If a line in the data holds "page", copy that line out in full.

*Records for the exercise*.

--------------------

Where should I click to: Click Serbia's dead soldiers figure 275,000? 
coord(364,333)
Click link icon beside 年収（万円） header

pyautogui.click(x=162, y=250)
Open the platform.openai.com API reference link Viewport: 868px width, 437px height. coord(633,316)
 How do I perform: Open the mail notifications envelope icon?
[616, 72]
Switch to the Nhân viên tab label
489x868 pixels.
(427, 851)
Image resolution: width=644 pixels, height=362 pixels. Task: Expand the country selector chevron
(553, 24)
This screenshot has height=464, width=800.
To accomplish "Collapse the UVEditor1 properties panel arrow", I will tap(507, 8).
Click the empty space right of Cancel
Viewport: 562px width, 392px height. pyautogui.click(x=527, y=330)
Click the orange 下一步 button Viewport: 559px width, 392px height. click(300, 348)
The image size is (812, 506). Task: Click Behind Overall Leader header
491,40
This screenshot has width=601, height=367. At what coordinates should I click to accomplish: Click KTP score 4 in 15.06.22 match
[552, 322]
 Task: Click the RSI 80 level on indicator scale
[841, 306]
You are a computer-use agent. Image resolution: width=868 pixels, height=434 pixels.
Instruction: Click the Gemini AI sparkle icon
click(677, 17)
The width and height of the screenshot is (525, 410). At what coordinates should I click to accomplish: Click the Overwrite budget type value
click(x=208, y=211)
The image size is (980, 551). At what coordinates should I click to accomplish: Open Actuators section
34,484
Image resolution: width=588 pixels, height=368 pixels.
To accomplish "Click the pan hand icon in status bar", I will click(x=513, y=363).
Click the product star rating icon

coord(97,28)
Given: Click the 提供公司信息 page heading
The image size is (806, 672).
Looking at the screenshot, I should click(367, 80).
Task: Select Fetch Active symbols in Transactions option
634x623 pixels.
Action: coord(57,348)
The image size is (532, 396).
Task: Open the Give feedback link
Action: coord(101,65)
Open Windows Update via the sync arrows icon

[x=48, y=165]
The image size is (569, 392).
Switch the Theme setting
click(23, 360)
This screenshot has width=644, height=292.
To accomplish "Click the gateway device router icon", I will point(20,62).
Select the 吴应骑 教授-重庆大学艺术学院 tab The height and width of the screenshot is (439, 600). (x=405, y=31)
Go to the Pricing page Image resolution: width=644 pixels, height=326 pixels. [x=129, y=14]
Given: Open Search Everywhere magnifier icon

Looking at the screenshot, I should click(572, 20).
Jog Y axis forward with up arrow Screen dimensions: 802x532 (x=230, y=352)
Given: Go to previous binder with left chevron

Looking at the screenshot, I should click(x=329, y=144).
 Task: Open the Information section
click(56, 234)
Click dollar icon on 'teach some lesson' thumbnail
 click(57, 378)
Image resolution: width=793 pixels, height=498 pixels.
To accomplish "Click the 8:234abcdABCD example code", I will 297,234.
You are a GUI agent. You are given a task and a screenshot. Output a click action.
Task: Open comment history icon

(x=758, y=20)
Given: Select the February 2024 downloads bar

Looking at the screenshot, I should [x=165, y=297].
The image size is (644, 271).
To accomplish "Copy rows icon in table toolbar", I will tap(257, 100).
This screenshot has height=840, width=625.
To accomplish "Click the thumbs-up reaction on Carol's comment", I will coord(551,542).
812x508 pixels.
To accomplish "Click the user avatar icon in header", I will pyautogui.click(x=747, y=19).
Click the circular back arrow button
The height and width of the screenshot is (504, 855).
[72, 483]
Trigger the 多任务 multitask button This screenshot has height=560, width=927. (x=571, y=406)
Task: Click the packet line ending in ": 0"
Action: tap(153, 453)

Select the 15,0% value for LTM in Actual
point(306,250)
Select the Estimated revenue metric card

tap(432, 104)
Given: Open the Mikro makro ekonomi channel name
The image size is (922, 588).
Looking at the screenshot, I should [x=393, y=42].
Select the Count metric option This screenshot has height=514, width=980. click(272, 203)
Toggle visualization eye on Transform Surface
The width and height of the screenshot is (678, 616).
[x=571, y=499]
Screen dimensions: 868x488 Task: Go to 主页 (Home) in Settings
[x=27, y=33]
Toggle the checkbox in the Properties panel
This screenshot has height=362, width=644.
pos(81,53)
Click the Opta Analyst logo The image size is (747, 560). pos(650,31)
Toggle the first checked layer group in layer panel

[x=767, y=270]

--------------------

*Solution for this problem*.
Given: Click the 提供公司信息 page heading
Go to the Pricing page Image resolution: width=644 pixels, height=326 pixels. [x=129, y=14]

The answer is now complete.